良く言えば「人が良い」、悪く言えば「優柔不断のボンボン」のウィリアムは、ケリーの家で働くエマに一目惚れ。
超奥手なアタックを繰り返し、エマと両思いになる。
ここまでは順調だったものの、身分差の壁は厚く……えー。こう書くと、何だかハーレクインロマンスみたいで、恥ずかしいんですが……そんな甘い話でもなく(甘い部分もありますが)、面白いです。

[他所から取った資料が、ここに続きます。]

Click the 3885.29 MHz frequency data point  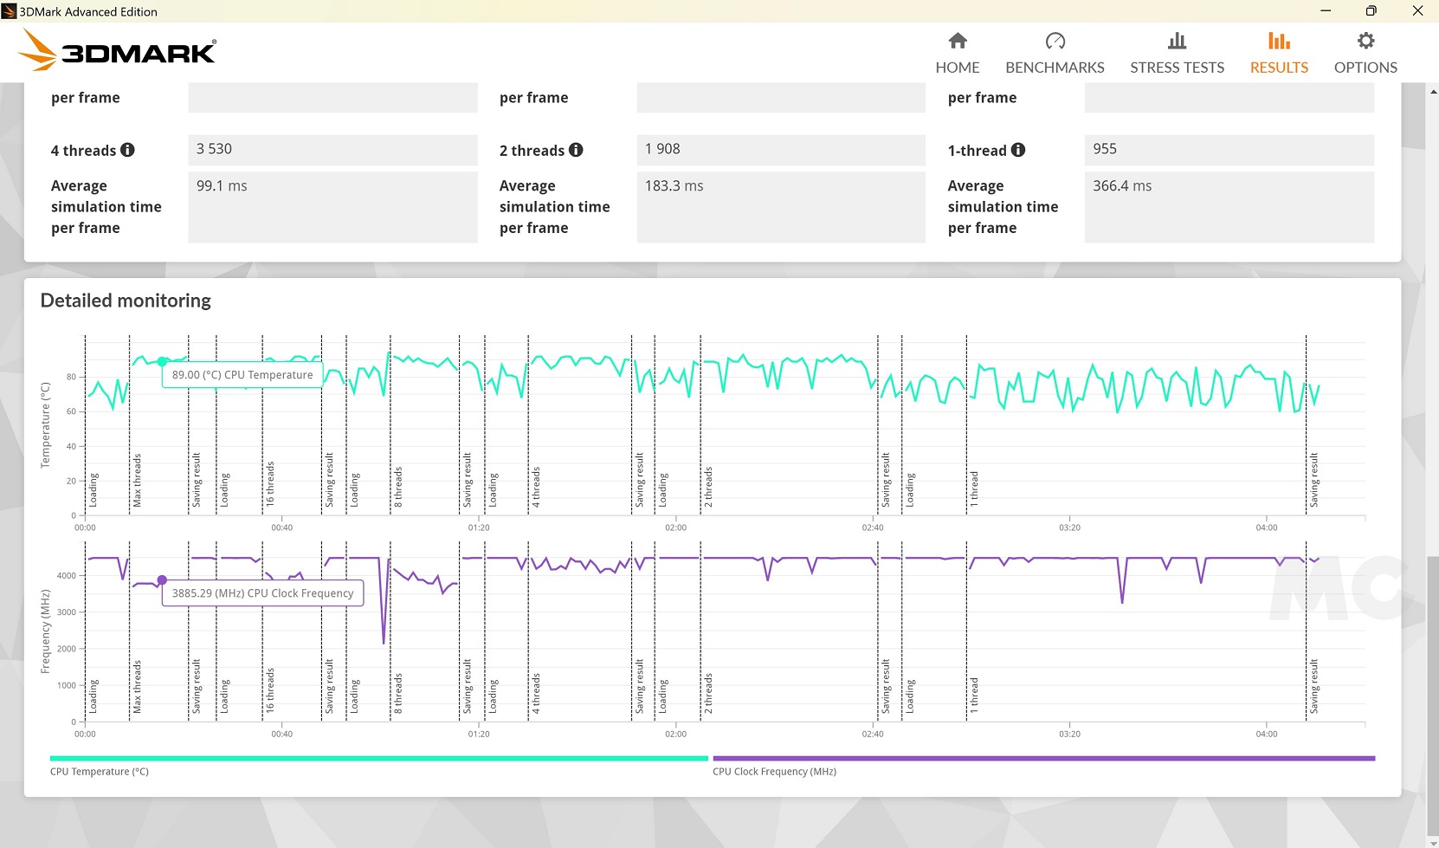[162, 580]
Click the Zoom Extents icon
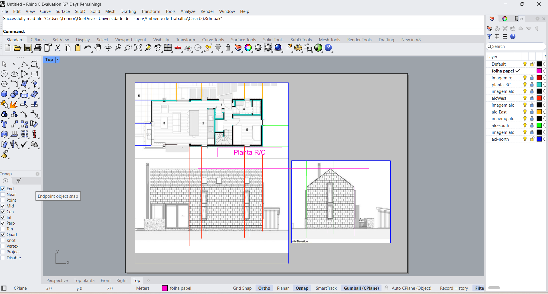The width and height of the screenshot is (548, 294). [138, 48]
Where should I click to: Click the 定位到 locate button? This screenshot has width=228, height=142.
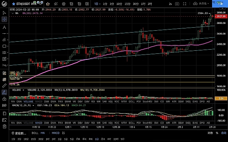[19, 133]
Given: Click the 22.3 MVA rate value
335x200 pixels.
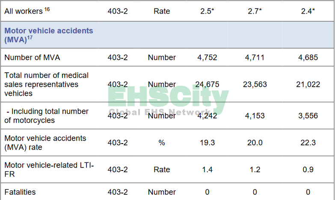Looking at the screenshot, I should pos(308,143).
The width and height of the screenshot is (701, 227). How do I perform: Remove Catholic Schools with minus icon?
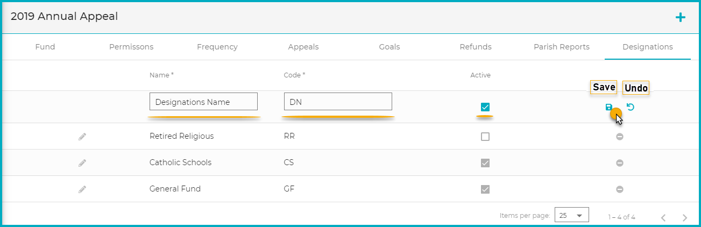click(620, 163)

様々なところで言及されていますが、何より凄いのが、作者の時代考証
Wikipedia「エマ」の項に、

時代考証
この漫画はヴィクトリア期のイギリスの風俗を丁寧に描いているとして高く評価されている。一方で作者の設定上のミスもいくつか存在する。

  • 第一話でウィリアムは複翼式の飛行機模型を手に取っているが、このような飛行機が登場したのは20世紀に入って以降である。アニメでは19世紀にウィリアム・サミュエル・ヘンソンの発明した蒸気式飛行機(Aerial Steam Carriage)に変更された。
  • 第二巻の終わりで登場するキングズクロス駅プラットフォームの柱が鍛鉄製となっているが、これはユーストン駅のデザインであり、実際は煉瓦製の柱である。J・K・ローリングも『ハリー・ポッターと賢者の石』において同様の間違いをしている。アニメでは訂正された。

とあるのですが……逆に言えば、ここまで細かい指摘をしないと、粗が見つからないという事です。


世間のいわゆる「萌え系メイド」とは一線を画す漫画。オススメ致します。


<ここからはネタバレを含みます。
 大丈夫な方のみ、文字を反転させてください>
最終巻まで読みました。
うーん、世間で言われてるように、ラストは、少し急ぎすぎ&詰め込みすぎですね。
力技で、ハッピーエンドにした感じはします。
番外編も出るようなので、そこらへんで補完されるのかもしれませんが。


色んな感想で言われている通り、結局この物語、ウィリアムが全ての元凶ですねw
最初から、ウィリアムがハッキリしてれば、色んなゴタゴタは起きなかった訳で。
(まあ、そうなると、この漫画自体が成り立たないですけども)
逆に言えば、作者は、ウィリアムとエマとの隔絶を、的確に描いていると思いましたね。
寒村に生まれ、人買いに攫われるなど苦界を嘗めてきたエマの苦悩を、結局のところ、上流階級の跡取りとして育てられてきたウィリアムが、分かるはずがない。
ここでもし、ウィリアムがエマの苦しみを理解するようにもっていくと、物語は薄くなる訳ですねー。
物語内で、エマ視点/ウィリアム視点で切り替わるごとに、貧困や人の死に直面しているエマと、何だかんだ言って父親と喧嘩してる程度(?)のウィリアムとの差が、リアリティあって良かったです。

「ウィリアムのヘタレ具合に腹が立つ」という意見をチラホラ見かけますが、なんの、この漫画は、「ウィリアムがヘタレだから成り立つ漫画」なんですよ。
たぶん。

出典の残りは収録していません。